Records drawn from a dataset
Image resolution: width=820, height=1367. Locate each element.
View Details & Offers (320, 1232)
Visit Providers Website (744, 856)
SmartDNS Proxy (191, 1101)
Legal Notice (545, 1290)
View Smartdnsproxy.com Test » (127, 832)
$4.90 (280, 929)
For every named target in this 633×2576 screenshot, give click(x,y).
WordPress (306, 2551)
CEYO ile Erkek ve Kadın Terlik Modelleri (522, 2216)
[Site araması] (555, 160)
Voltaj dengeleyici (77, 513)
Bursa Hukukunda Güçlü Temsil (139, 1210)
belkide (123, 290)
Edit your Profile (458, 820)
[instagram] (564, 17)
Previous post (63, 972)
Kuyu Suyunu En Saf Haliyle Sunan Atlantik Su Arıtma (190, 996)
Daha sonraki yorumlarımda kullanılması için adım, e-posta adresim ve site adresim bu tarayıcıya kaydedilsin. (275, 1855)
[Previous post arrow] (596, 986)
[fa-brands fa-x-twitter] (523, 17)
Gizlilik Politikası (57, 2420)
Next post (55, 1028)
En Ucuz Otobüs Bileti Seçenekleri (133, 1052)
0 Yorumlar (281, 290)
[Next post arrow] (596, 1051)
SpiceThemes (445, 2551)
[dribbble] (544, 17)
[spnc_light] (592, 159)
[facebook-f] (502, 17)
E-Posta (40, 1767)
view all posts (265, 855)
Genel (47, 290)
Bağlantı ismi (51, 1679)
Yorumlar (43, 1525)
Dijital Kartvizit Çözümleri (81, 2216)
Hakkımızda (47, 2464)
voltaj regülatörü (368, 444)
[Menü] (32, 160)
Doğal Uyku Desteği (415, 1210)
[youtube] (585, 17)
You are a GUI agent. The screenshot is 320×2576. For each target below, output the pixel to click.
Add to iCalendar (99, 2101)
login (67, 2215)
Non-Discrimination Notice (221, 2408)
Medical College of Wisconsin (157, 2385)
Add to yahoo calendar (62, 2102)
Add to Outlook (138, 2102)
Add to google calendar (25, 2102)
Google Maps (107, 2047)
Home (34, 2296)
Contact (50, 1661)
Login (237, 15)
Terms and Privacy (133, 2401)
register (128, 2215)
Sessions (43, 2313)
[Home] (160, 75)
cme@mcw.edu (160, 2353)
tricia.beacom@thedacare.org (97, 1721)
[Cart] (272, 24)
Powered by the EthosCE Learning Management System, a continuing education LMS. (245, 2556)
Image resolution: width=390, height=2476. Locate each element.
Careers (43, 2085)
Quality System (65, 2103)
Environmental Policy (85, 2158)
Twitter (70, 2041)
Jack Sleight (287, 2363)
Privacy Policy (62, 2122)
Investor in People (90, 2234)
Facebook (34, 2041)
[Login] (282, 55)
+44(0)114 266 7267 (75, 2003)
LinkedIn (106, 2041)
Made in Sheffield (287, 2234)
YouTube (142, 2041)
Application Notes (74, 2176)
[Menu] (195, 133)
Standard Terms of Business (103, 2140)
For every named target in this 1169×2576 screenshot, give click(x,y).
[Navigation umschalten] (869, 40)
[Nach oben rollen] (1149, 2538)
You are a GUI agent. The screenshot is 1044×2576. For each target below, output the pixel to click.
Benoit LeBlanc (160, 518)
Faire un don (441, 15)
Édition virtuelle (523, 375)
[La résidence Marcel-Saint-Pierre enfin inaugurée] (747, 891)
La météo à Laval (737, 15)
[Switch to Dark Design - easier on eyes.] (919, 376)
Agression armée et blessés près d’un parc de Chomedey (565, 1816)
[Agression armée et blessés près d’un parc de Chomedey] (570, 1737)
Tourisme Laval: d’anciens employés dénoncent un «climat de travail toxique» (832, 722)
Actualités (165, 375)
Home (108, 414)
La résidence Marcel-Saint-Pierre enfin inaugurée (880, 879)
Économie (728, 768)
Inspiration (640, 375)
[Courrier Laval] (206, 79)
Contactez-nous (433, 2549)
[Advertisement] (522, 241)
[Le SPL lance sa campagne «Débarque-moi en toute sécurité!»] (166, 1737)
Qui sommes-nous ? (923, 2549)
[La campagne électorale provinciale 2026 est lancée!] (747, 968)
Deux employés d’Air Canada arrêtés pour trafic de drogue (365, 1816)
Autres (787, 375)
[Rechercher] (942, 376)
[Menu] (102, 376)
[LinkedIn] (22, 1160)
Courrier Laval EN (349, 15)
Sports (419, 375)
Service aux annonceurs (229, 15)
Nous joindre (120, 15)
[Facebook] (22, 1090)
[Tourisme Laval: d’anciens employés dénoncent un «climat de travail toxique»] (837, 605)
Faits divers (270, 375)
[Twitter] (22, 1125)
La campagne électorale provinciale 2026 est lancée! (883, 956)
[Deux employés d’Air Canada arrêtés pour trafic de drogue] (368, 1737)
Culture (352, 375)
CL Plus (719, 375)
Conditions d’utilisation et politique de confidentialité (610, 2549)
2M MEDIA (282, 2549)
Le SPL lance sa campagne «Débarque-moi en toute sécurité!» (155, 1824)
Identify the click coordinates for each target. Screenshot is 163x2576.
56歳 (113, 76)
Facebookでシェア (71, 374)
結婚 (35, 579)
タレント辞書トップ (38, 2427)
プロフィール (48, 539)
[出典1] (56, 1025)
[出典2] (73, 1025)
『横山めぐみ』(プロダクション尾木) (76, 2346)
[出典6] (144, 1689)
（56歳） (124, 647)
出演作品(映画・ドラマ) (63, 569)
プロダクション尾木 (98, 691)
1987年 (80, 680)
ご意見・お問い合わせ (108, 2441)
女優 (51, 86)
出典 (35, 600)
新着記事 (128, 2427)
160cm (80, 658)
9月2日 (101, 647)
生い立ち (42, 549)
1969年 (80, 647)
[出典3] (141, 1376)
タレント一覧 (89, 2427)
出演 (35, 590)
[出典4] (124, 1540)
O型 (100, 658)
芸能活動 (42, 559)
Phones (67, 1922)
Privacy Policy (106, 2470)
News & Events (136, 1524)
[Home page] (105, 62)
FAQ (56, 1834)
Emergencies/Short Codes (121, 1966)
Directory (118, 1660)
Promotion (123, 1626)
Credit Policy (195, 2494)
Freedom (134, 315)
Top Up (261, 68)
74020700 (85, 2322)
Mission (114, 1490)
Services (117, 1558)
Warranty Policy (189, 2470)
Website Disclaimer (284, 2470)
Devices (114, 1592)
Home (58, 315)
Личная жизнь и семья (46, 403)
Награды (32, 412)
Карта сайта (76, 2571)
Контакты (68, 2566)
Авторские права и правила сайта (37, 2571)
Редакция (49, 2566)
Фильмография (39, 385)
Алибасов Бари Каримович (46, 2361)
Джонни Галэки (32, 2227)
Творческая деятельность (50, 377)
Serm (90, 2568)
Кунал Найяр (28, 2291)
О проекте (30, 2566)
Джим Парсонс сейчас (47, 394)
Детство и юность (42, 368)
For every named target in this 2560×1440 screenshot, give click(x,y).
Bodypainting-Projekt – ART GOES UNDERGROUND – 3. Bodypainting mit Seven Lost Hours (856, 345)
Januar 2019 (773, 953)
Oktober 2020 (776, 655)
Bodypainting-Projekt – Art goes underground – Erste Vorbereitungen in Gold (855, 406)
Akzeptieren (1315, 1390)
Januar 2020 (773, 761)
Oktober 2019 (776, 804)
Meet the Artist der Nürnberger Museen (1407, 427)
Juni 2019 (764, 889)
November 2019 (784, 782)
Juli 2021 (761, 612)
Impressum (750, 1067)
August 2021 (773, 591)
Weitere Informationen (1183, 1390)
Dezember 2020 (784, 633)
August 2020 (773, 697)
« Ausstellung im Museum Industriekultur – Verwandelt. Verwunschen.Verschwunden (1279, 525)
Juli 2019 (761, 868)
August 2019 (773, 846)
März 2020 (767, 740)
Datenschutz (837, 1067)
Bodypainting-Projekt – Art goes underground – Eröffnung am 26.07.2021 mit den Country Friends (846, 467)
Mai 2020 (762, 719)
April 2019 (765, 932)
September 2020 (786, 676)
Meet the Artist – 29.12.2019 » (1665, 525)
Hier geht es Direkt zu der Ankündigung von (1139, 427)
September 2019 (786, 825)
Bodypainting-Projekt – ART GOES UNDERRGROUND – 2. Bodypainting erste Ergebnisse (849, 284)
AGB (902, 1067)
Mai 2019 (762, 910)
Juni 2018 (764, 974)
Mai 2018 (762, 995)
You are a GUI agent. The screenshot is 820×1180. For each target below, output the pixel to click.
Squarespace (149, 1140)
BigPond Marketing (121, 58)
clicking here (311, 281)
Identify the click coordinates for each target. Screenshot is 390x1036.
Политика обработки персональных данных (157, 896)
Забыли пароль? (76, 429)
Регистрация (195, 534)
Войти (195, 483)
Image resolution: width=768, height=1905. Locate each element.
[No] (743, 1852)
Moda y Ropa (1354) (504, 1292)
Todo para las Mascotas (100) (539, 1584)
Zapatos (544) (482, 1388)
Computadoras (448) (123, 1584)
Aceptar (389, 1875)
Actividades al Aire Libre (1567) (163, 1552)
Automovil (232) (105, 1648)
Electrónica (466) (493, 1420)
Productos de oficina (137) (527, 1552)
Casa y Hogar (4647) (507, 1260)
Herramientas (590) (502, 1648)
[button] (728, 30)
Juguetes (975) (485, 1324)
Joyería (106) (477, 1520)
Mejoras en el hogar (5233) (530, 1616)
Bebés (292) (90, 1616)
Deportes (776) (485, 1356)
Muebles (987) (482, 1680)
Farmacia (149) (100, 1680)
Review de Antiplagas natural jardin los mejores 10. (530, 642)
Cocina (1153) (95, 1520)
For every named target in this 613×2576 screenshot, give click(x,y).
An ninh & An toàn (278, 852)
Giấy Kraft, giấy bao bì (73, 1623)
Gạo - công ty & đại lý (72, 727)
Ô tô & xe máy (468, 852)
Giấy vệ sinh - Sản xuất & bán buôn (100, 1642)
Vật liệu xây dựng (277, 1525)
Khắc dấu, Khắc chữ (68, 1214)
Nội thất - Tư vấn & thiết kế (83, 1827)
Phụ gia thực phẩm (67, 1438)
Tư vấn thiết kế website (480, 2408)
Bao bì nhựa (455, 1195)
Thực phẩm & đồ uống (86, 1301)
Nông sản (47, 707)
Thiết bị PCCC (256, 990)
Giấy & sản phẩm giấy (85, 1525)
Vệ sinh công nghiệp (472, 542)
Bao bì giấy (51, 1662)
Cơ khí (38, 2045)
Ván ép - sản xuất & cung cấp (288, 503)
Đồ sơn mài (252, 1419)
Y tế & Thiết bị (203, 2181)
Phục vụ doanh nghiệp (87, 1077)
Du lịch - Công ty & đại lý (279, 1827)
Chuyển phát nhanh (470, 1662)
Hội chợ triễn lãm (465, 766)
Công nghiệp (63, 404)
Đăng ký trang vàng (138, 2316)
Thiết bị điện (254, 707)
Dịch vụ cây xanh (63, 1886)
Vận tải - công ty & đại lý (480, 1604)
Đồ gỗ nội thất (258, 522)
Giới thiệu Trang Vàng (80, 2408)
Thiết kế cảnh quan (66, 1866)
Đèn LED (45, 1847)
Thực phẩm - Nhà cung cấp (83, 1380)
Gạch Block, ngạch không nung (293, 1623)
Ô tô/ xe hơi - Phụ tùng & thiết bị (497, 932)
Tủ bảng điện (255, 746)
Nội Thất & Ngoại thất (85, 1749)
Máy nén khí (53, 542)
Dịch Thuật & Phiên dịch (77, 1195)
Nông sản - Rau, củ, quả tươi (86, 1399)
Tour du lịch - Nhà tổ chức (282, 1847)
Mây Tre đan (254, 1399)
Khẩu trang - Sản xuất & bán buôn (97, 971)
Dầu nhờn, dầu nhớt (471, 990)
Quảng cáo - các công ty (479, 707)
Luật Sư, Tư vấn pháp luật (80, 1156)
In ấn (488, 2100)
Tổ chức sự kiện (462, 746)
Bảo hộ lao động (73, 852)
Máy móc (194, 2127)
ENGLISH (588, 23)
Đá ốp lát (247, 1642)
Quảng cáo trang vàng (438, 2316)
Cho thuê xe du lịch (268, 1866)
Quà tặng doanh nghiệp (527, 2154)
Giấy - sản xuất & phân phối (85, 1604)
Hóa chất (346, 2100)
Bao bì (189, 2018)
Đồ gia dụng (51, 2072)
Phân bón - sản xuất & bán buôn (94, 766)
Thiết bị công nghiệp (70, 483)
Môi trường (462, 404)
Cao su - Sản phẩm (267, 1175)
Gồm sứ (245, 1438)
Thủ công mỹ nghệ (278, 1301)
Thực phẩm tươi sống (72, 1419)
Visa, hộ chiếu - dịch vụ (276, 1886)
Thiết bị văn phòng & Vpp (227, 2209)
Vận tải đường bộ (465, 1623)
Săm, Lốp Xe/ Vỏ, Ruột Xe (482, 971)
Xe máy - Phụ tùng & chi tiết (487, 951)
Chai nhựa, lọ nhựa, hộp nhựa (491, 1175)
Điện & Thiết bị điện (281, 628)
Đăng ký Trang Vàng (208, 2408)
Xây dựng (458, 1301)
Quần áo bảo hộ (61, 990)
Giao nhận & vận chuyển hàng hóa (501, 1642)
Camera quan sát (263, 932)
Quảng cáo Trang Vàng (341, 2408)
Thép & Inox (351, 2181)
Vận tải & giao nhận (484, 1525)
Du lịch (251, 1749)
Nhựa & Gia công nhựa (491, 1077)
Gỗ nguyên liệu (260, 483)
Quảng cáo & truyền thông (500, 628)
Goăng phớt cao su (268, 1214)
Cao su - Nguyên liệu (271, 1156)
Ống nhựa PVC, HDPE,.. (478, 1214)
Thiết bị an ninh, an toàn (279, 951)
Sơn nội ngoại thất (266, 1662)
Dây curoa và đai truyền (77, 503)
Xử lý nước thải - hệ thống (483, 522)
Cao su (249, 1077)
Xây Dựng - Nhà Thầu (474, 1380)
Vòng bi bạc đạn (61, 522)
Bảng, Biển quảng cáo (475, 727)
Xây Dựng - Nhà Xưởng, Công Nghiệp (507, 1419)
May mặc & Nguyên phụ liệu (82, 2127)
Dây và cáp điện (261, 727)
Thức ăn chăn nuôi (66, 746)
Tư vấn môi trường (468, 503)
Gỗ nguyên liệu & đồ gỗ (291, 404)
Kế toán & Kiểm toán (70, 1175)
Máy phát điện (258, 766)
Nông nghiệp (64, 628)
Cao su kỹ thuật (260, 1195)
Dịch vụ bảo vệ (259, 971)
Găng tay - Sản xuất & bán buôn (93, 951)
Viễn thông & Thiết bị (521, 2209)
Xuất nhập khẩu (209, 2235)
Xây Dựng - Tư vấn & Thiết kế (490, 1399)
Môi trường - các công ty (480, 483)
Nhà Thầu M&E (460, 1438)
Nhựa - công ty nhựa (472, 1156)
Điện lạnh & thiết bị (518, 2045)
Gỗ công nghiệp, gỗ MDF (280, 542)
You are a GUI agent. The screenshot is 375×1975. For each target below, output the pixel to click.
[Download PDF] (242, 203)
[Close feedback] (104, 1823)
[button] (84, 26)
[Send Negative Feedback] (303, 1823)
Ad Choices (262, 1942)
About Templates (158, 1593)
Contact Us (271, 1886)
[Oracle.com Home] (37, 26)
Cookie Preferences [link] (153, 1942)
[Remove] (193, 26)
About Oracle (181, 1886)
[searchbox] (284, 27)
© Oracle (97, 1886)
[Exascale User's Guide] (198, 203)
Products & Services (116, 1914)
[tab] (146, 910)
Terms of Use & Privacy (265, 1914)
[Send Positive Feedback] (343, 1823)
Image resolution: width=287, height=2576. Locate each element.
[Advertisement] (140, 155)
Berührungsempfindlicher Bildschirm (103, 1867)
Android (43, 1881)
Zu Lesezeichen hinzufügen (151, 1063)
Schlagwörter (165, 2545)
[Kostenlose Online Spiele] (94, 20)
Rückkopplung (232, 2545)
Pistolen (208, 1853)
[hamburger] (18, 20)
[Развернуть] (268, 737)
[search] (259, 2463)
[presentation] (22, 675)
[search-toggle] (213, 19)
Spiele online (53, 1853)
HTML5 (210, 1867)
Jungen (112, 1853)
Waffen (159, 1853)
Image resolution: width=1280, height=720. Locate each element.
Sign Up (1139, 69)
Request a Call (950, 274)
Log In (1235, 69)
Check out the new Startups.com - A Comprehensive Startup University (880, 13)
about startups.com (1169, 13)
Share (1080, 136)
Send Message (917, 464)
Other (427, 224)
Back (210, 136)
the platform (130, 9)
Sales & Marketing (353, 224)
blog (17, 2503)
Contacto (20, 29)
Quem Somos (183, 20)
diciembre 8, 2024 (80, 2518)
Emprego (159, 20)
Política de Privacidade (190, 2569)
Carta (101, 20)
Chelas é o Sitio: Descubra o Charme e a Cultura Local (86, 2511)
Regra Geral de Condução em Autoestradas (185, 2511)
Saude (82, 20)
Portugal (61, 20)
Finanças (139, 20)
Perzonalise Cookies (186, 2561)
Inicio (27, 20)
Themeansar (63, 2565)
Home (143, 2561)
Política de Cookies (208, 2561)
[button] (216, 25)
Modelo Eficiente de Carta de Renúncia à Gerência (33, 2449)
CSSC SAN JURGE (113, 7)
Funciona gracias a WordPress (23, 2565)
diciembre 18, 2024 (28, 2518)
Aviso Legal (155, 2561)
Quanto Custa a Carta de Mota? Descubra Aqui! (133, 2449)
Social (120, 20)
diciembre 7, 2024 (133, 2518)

▸ THE TASK:
Could you set down, exactly as written, the lines above between the one holding "Oktober 2020 (776, 655)" and the one holding "November 2019 (784, 782)", inclusive, and nothing more?

▸ TASK OUTPUT:
Oktober 2020 (776, 655)
Bodypainting-Projekt – Art goes underground – Erste Vorbereitungen in Gold (855, 406)
Akzeptieren (1315, 1390)
Januar 2020 (773, 761)
Oktober 2019 (776, 804)
Meet the Artist der Nürnberger Museen (1407, 427)
Juni 2019 (764, 889)
November 2019 (784, 782)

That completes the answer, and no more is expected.